# start of Records for processing
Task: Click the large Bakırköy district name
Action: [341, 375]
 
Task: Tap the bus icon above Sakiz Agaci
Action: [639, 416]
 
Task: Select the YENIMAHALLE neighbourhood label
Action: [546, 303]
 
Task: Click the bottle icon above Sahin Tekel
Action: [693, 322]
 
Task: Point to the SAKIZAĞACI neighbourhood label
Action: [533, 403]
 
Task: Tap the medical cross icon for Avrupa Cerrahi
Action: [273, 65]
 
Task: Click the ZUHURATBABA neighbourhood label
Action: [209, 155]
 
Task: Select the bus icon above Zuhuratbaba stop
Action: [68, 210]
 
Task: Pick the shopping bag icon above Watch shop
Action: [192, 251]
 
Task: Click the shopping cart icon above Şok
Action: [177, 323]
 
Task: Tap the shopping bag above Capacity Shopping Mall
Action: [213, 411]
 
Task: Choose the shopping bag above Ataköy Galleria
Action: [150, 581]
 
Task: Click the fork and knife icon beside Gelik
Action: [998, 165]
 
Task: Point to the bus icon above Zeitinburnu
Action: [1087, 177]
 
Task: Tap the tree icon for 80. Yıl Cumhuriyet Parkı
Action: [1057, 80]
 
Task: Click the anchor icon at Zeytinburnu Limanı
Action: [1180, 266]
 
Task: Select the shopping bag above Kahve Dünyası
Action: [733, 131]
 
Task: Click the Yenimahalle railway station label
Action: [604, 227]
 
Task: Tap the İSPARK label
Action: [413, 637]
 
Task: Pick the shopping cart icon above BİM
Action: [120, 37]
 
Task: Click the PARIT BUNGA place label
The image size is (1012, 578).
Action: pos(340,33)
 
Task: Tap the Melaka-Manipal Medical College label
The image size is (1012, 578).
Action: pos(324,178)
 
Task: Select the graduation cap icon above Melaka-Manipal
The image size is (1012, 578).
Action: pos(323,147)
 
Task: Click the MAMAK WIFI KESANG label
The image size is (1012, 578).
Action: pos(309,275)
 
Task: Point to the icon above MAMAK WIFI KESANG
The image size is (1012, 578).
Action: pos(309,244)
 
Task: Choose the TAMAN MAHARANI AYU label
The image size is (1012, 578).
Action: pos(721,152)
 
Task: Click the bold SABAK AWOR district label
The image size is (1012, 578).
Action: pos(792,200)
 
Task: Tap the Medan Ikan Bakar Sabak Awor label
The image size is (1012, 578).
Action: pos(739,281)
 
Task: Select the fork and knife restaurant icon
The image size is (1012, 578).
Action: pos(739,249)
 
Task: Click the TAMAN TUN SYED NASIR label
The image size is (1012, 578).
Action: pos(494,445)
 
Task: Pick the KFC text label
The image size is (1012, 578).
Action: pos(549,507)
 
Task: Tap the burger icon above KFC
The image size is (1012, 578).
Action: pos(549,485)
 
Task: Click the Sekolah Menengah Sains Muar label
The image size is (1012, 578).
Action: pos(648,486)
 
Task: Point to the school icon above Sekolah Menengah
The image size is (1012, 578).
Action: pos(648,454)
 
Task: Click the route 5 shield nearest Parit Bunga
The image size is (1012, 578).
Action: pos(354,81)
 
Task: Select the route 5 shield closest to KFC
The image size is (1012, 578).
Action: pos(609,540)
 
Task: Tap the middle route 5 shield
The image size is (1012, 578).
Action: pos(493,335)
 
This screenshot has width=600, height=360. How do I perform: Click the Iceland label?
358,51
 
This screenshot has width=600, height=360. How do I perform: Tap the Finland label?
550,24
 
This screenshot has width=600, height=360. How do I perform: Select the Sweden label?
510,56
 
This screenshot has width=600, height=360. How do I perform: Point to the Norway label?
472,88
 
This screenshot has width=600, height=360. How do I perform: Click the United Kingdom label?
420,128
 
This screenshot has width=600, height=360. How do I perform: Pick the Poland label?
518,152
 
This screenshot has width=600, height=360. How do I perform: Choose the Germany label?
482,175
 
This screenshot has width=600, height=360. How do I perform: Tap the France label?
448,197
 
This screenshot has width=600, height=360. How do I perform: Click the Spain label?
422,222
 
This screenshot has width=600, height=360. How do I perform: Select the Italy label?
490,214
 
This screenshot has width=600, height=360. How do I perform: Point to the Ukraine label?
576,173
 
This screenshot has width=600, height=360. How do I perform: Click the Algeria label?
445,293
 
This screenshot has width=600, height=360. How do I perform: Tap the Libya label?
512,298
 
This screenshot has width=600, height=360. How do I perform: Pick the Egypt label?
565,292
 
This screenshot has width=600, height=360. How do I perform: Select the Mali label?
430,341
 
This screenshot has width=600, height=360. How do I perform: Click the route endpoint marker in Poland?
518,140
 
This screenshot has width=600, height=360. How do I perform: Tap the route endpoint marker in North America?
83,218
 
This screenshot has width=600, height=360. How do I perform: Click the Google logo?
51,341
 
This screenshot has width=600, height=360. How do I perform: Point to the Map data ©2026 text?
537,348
# end of Records for processing
# start of Records for processing
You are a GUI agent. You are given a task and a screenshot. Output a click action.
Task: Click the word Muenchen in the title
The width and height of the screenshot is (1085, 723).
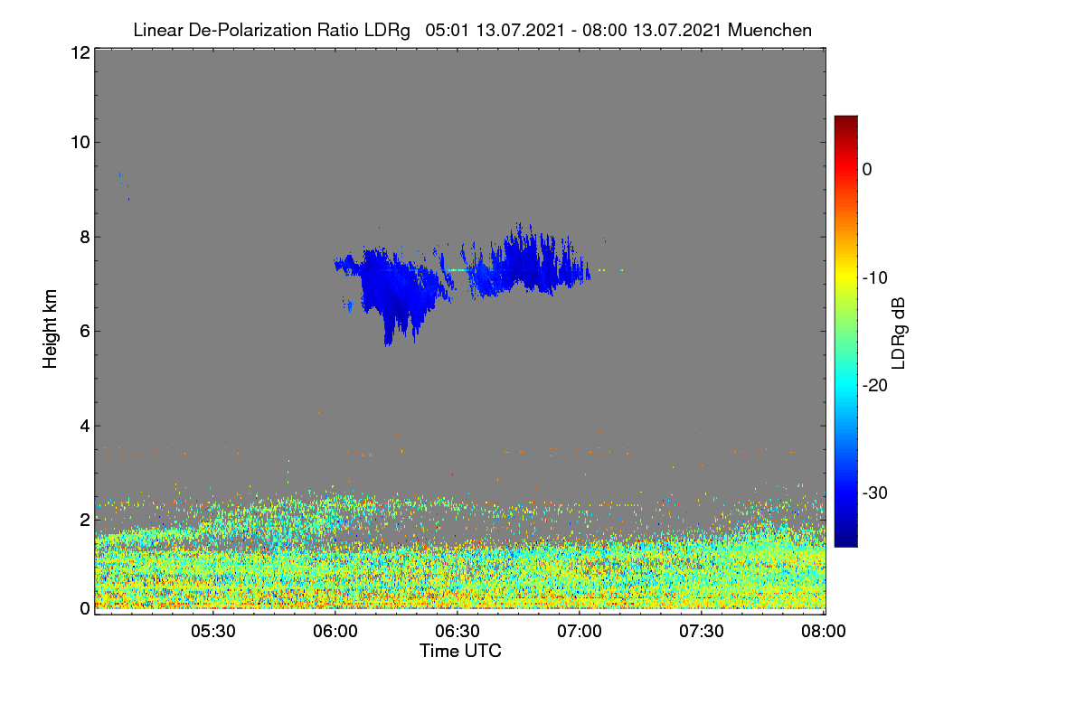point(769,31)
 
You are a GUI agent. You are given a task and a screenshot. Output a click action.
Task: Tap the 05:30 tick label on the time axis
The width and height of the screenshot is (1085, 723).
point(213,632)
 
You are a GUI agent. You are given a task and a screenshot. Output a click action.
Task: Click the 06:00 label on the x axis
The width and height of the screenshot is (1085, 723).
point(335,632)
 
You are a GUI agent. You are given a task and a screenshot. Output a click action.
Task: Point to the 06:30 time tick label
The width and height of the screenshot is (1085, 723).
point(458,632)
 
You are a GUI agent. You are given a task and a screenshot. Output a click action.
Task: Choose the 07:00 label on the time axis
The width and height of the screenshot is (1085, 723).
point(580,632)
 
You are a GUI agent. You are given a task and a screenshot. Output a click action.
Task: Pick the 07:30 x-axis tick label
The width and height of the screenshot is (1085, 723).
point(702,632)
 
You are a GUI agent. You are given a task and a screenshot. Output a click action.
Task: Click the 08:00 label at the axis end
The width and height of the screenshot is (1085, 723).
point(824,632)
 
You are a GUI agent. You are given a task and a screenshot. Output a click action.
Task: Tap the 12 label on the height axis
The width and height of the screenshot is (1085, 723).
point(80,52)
# end of Records for processing
# start of Records for processing
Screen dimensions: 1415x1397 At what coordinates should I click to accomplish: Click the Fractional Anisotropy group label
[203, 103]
# end of Records for processing
◆ **Task to carry out**:
Reproduce the lines verbatim, starting with the line that contains "Task: Click the bottle icon above Sahin Tekel" and going on through the line that contains "Action: [209, 155]".

◆ **Full solution**:
Task: Click the bottle icon above Sahin Tekel
Action: [693, 322]
 
Task: Point to the SAKIZAĞACI neighbourhood label
Action: [533, 403]
 
Task: Tap the medical cross icon for Avrupa Cerrahi
Action: [273, 65]
 
Task: Click the ZUHURATBABA neighbourhood label
Action: [209, 155]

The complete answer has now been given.